The letter urges Congress to complete the mission of the RRF and provide adequate funds to replenish the program and offer relief for the applications still pending.
“There are thousands of Florida small business owners stuck in limbo waiting to find out if Congress will act to provide the stability they need to make it through this new pandemic threat and into the future,” said Carol Dover, President and CEO of the Florida Restaurant and Lodging Association]. “The rise of coronavirus variants like delta threaten to push these restaurants closer to permanently closing their doors. It’s time for Congress to step in and fulfill the promise of the RRF.”
The National Restaurant Association survey found that nationally a majority of consumers have already changed their dining behavior, which is beginning to put acute pressure back on the restaurant industry. This faltering consumer confidence comes on top of restaurant labor costs at a 10-year high, increased food and supply prices, continued labor shortage issues, and crushing long-term debt loads for countless restaurant owners.

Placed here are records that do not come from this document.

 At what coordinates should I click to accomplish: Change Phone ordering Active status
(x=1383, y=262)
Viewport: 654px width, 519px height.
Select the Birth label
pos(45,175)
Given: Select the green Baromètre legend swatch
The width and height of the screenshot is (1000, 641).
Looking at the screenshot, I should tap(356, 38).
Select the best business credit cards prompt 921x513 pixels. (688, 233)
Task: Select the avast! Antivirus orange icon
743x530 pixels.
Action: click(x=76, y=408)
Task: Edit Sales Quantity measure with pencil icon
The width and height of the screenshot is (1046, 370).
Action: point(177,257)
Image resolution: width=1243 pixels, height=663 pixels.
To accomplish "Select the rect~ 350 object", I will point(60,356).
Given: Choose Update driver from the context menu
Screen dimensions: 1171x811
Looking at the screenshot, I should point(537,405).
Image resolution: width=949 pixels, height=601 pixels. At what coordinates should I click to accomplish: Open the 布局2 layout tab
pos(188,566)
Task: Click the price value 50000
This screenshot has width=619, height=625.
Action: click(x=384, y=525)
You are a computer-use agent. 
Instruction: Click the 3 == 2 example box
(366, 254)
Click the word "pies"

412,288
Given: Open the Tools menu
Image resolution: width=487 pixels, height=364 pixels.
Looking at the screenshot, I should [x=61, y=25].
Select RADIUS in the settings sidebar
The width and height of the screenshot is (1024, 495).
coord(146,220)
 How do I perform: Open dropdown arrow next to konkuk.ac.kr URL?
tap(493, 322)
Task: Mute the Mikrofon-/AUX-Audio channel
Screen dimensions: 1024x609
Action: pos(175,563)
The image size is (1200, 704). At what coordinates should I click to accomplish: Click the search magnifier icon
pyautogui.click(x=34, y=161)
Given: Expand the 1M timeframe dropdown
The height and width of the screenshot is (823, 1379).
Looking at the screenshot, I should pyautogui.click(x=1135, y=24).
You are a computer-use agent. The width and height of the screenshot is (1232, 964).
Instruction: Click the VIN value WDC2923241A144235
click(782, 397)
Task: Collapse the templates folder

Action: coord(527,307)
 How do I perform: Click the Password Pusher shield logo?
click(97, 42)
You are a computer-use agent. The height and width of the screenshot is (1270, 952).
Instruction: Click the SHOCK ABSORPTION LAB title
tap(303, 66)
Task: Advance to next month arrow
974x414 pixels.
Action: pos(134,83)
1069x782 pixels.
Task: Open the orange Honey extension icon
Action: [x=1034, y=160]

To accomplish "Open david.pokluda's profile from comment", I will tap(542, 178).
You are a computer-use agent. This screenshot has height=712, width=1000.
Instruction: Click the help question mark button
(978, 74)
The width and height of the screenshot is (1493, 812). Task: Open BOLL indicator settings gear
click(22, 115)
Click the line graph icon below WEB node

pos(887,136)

Specifically, the survey found the following:
- 6 in 10 adults changed their restaurant use due to the rise in the delta variant
- 19% of adults have stopped going out to restaurants
- 9% have cancelled existing plans to go out to a restaurant in recent weeks
- 37% have ordered takeout or delivery instead of going out to a restaurant
- 19% have chosen to sit outside instead of inside when going out to a restaurant
“For an industry that requires a ‘full house’ every evening to make a profit, this is a dangerous trend,” said Sean Kennedy, executive vice president of Public Affairs for the National Restaurant Association. “These changes indicate declining consumer confidence that will make it more difficult for most restaurant owners to maintain their delicate financial stability.”